First order logic: statement is or isn't a semantic consequence of group theory?

Question

Where Group theory is defined by:

• Signature $\Sigma=\{e, ⋅\}$

• Axioms:

  1. Closure: $\forall x\forall y\exists z(x⋅y=z)$
  2. Associativity: $∀x∀y∀z ( (x⋅y)⋅z = x⋅(y⋅z) )$
  3. Identity element: $∀x ( (x⋅e = x) ∧ (e⋅x = x) )$
  4. Inverse element: $∀x∃y ( (x⋅y = e) ∧ (y⋅x = e) )$

Prove/disprove:

• $∀x (x · x = e → (x = e))$ is a semantic consequence of group theory.

I'm kind of sure that it ISN'T a semantic consequence, because there could be several identity elements. How can I show this formally? With propositional logic it's easy, but this one gets fuzzy. Thank you!

Answer 1

Suppose $e$ and $f$ are identity elements.

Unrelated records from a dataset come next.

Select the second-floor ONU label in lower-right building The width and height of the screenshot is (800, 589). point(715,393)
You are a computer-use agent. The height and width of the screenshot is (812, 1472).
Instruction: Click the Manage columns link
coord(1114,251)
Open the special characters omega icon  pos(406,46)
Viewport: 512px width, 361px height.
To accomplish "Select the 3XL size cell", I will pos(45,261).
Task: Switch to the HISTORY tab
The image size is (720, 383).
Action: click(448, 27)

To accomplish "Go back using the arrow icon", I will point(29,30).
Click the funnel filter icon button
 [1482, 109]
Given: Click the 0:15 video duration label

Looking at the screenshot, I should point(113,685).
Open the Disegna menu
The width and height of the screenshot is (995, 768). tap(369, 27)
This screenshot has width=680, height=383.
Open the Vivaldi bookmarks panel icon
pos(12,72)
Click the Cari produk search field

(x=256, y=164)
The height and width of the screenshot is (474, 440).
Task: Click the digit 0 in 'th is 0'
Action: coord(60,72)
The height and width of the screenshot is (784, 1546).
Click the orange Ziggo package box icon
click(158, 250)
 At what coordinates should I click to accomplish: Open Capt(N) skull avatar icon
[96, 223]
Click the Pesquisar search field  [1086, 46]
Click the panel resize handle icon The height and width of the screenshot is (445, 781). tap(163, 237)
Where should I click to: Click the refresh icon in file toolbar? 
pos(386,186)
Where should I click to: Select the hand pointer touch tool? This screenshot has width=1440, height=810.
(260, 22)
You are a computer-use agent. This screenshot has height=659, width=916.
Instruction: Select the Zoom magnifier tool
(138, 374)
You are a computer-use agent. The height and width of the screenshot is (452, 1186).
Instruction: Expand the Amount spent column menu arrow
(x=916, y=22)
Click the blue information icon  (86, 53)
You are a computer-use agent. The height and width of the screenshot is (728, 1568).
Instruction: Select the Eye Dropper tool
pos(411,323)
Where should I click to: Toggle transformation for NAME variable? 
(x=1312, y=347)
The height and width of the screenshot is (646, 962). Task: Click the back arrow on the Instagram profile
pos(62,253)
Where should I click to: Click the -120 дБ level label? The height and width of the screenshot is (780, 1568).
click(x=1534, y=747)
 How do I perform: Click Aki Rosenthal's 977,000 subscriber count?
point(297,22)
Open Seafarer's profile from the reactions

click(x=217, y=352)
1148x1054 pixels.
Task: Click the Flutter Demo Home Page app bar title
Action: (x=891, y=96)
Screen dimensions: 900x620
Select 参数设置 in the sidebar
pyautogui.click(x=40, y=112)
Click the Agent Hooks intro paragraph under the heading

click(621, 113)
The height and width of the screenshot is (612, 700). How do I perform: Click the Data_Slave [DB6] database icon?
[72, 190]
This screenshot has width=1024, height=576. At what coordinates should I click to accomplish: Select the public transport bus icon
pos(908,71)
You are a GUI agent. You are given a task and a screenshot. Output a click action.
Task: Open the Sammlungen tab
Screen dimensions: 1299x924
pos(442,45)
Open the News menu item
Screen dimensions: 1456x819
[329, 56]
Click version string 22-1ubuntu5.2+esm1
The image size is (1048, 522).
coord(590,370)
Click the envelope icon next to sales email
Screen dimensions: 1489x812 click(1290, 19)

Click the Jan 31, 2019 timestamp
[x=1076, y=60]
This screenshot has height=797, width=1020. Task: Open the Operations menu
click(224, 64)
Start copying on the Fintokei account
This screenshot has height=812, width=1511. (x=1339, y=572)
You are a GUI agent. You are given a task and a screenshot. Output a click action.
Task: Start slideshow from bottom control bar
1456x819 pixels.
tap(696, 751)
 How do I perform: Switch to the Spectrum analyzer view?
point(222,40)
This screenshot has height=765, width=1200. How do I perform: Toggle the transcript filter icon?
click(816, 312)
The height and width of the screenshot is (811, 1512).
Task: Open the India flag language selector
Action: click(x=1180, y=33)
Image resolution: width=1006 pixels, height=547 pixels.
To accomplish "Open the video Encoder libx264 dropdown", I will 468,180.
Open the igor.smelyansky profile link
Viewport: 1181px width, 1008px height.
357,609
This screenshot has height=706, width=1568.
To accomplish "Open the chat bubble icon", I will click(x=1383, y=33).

Then \begin{align} e = ef & \text{ since $f$ is an identity element} \\ ef = f & \text{ since $e$ is an identity element.} \end{align} So $e=f$ and there cannot be more than one identity element.

But now look at the group with two elements and observe that $x^2=e$ is true of both of them: the one non-identity element must be its own inverse.

And there are many groups with non-identity elements that are their own inverses. For example, in the group of all permutations on $n$ elements, every product of disjoint $2$-cycles is its own inverse. In the integers modulo $2n$, the element $n$ is its own inverse. In any direct product of two groups or more groups, if each of the factors has an element that is its own inverse, then every way of picking one of those from each of the factors, and the identity element from the other factors yields an element that is its own inverse. In Euclidean $3$-space, every line is the axis of an $180^\circ$ rotation, and each of those is its own inverse in the group of all isometries of $\mathbb R^3.$ And for each point $p\in\mathbb R^3,$ the mapping $x\mapsto 2p-x$ is its own inverse.

Answer 2

Hint

We can show (by contradiction) that:

$∀x(x⋅x=x → (x=e))$

is a consequence of the axioms for group theory above.

Assume that the sought conclusion is not implied by the axioms, i.e.

$\exists z \ (z \cdot z= z \land \lnot (z=e))$.

Thus: $z \cdot z = z$, and multiply by inverse $z^{-1}$ : $z^{-1} \cdot (z \cdot z) = z^{-1} \cdot z = e$.

By associativity : $z^{-1} \cdot (z \cdot z) = (z^{-1} \cdot z) \cdot z = e \cdot z$, and thus:

$e \cdot z = e$.

Now multiply by $e^{-1}$ : $e^{-1} \cdot (e \cdot z) = e^{-1} \cdot e = e$.

Again by associativity: $(e^{-1} \cdot e) \cdot z = e \cdot z = z$, and thus:

$z = e$

contradicting the assumption that: $\lnot (z=e)$.